> **PROBLEM DETAILS**: Copy exactly the lines from the first line of the records below through the line containing "Privacy Policy (422, 623)", including both, and nothing else.

┄┄┄┄┄┄┄┄┄┄┄┄┄┄┄┄┄┄┄┄

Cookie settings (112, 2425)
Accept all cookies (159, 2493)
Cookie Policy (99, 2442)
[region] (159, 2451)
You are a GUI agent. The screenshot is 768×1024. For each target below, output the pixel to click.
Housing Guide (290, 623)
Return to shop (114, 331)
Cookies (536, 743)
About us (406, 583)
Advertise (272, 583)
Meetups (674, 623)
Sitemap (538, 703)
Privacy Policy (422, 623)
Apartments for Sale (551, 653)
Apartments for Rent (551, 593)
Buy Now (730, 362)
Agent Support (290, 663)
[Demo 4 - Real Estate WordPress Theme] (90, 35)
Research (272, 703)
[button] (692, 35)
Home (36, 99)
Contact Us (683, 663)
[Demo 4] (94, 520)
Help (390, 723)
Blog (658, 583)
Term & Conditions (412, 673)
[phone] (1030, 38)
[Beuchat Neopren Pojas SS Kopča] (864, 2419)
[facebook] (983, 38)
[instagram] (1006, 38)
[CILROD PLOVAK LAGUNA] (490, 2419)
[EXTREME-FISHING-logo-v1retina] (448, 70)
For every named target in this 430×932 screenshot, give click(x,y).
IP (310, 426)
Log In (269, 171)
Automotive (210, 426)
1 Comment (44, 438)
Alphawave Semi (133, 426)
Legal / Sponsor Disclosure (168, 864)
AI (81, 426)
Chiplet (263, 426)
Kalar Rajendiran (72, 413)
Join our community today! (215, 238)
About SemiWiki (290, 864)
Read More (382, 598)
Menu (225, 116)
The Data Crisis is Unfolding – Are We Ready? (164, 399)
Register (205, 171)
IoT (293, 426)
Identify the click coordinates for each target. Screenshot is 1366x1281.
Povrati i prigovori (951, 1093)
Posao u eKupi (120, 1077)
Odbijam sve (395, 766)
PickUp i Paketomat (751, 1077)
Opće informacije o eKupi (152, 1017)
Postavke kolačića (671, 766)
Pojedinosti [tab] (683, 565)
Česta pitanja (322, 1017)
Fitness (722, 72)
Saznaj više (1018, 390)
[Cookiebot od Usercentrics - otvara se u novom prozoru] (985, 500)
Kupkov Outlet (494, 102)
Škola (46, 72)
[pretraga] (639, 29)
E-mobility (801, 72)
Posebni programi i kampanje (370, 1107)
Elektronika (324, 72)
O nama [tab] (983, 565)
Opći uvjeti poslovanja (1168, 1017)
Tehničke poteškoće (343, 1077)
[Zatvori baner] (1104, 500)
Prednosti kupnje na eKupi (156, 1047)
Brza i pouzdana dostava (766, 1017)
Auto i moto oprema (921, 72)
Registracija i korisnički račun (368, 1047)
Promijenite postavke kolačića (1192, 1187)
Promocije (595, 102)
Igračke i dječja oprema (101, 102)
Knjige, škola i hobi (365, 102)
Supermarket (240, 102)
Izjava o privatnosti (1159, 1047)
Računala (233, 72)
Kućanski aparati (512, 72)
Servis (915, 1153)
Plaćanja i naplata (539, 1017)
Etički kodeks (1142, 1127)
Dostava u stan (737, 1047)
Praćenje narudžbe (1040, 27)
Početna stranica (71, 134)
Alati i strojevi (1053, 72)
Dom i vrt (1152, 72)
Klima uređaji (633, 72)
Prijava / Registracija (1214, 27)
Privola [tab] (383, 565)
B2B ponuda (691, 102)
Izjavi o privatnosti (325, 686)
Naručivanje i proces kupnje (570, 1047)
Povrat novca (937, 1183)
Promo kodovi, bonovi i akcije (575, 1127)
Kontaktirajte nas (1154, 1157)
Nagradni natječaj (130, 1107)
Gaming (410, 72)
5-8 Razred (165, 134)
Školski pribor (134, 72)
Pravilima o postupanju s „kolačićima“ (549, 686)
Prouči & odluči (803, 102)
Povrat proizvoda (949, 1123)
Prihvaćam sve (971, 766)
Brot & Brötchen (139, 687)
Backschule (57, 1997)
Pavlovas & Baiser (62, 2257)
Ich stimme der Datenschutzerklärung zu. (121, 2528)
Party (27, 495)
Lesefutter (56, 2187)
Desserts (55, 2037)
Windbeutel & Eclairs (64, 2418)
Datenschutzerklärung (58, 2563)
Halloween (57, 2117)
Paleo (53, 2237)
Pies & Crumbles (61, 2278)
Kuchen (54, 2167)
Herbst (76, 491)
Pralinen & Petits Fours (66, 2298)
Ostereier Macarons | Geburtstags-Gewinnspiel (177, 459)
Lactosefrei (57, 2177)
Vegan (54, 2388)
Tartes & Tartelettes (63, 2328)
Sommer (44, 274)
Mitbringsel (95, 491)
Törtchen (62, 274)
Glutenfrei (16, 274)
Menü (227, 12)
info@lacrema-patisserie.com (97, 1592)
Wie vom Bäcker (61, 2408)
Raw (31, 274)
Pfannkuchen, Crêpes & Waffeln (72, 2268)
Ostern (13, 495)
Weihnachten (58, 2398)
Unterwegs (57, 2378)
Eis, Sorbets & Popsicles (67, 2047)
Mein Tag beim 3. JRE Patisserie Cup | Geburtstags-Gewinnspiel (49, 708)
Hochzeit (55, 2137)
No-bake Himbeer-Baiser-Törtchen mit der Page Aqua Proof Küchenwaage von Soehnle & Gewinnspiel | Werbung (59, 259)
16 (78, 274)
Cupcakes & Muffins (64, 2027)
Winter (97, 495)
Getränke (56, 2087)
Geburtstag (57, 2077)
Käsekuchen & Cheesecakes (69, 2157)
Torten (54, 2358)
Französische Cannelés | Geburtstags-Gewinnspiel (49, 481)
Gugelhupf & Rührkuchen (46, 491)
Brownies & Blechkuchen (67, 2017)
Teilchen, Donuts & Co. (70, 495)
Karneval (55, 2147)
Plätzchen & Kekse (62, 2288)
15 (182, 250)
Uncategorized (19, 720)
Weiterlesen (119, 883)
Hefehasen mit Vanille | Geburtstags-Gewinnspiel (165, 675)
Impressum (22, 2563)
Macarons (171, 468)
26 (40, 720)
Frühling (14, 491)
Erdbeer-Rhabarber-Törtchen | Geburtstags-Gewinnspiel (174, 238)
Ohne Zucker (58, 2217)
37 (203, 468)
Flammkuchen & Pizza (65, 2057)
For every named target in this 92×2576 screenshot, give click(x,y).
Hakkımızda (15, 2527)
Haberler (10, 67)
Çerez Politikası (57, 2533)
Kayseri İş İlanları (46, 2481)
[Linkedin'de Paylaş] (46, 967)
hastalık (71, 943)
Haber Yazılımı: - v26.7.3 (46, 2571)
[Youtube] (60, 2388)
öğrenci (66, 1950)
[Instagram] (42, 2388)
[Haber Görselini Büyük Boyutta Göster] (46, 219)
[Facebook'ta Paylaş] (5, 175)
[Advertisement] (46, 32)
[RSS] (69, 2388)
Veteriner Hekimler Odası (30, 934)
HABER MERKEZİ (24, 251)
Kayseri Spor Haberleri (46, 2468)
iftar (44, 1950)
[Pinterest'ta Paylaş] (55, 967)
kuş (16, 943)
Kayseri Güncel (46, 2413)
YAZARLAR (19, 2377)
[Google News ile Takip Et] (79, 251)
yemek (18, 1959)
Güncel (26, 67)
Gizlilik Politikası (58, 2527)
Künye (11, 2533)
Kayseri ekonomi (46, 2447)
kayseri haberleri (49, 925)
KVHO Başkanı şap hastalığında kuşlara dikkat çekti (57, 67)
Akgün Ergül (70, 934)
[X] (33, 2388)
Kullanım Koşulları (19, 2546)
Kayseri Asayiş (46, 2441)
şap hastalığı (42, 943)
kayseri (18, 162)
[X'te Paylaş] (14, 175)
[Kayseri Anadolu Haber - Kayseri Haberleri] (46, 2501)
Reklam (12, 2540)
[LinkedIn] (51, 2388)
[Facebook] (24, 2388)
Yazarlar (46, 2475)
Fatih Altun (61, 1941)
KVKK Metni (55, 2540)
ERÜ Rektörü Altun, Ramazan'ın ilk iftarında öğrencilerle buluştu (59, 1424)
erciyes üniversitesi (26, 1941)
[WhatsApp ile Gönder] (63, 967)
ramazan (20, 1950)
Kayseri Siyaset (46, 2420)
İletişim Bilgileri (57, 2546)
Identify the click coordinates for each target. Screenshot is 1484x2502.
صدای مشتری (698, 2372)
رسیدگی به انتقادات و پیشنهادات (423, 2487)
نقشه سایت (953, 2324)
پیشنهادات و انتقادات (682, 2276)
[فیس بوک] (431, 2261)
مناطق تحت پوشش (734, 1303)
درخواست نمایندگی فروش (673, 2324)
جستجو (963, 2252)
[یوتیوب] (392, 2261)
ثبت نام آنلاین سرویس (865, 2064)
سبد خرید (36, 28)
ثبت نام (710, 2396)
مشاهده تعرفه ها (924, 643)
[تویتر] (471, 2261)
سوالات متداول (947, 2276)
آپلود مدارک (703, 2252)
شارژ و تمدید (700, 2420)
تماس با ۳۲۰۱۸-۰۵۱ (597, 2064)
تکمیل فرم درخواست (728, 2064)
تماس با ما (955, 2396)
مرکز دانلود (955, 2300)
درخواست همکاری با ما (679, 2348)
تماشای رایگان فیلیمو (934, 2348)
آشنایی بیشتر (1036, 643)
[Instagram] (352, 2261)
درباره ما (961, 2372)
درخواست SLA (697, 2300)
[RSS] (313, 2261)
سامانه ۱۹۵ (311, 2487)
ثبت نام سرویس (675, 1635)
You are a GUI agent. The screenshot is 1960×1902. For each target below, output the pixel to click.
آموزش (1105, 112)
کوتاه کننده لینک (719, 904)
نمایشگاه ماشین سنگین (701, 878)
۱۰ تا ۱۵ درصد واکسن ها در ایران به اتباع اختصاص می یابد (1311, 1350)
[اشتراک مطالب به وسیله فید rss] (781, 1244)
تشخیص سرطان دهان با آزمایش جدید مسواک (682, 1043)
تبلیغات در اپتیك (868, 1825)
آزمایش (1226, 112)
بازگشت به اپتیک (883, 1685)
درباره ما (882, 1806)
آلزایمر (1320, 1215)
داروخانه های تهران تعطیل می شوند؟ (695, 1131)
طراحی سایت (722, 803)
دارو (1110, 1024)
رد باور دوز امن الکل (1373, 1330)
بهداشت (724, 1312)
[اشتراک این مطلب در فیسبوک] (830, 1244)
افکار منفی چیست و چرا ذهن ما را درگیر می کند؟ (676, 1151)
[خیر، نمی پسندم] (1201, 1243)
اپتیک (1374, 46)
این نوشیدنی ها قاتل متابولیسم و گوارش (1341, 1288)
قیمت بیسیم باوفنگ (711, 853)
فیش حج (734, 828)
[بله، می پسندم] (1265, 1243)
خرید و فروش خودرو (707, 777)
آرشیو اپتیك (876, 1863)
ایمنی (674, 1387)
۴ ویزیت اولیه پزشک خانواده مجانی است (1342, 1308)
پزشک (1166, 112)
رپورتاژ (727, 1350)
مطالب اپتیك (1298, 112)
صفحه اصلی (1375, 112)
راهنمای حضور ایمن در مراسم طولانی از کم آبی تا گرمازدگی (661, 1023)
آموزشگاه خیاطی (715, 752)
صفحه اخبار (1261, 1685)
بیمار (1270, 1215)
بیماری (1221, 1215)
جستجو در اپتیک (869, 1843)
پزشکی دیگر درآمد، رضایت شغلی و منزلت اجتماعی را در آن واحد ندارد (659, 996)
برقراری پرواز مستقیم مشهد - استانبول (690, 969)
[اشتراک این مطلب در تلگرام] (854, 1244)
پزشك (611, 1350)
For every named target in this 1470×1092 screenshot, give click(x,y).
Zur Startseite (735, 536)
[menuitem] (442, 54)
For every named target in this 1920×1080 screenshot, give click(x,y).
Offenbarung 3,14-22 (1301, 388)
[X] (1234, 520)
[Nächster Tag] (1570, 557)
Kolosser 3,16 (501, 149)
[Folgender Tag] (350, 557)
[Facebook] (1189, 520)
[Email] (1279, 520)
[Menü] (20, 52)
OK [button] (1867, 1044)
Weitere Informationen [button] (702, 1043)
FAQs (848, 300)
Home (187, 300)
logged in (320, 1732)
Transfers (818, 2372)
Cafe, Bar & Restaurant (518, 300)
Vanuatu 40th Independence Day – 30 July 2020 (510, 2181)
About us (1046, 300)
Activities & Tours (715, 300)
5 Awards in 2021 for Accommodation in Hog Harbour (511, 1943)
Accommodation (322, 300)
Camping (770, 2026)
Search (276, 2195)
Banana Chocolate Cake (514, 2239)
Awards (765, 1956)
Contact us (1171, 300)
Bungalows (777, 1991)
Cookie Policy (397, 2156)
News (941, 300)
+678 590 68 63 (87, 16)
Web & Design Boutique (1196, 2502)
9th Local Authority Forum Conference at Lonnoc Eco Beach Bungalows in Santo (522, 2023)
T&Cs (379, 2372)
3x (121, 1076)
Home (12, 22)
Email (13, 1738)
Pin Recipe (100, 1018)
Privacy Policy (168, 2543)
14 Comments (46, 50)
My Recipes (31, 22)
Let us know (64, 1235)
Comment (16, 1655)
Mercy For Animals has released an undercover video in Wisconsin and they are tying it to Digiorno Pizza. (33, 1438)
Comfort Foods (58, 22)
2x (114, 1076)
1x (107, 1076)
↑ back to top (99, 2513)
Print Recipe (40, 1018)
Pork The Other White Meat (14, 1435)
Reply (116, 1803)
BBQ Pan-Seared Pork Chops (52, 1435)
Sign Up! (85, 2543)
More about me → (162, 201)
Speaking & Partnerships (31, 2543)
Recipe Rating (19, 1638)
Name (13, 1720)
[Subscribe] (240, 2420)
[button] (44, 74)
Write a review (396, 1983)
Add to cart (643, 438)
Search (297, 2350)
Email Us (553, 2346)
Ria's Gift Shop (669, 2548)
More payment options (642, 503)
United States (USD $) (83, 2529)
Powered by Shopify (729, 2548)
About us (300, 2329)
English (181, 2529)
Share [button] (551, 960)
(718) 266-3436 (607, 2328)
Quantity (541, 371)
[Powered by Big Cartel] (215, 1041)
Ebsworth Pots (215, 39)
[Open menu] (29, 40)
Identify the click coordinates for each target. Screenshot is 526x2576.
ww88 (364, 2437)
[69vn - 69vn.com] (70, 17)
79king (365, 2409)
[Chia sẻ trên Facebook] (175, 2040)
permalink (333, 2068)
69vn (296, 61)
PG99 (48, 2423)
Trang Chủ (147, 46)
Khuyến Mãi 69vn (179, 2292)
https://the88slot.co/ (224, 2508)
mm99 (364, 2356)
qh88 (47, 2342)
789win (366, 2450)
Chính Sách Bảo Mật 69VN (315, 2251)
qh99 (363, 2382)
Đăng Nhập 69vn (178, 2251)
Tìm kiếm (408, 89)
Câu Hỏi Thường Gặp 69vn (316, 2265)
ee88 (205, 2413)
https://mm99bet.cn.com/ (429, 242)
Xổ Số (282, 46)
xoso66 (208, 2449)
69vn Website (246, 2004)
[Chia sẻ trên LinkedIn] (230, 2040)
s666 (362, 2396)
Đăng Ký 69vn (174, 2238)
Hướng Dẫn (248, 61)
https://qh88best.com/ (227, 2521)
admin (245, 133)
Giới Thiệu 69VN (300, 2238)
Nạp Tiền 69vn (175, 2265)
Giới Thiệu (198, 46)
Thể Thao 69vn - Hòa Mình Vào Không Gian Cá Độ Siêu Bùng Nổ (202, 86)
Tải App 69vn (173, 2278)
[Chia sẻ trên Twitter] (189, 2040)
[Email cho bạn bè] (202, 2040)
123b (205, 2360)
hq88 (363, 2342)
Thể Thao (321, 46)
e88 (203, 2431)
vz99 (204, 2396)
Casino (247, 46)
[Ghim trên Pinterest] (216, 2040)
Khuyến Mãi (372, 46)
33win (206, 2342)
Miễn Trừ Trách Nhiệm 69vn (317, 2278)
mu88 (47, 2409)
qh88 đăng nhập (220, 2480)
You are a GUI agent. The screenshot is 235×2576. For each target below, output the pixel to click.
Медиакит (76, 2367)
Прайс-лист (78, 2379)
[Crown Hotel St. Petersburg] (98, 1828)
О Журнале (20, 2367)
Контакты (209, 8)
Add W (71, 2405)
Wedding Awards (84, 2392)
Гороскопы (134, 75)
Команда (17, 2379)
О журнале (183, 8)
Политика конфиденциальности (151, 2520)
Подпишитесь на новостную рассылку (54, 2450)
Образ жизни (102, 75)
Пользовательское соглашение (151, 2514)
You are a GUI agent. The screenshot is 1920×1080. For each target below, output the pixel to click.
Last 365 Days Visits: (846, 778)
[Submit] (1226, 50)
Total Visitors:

┄┄┄┄┄┄┄┄┄┄┄┄┄┄┄┄┄┄┄┄

> **WRITTEN RESPONSE**:
Cookie settings (112, 2425)
Accept all cookies (159, 2493)
Cookie Policy (99, 2442)
[region] (159, 2451)
You are a GUI agent. The screenshot is 768×1024. For each target below, output the pixel to click.
Housing Guide (290, 623)
Return to shop (114, 331)
Cookies (536, 743)
About us (406, 583)
Advertise (272, 583)
Meetups (674, 623)
Sitemap (538, 703)
Privacy Policy (422, 623)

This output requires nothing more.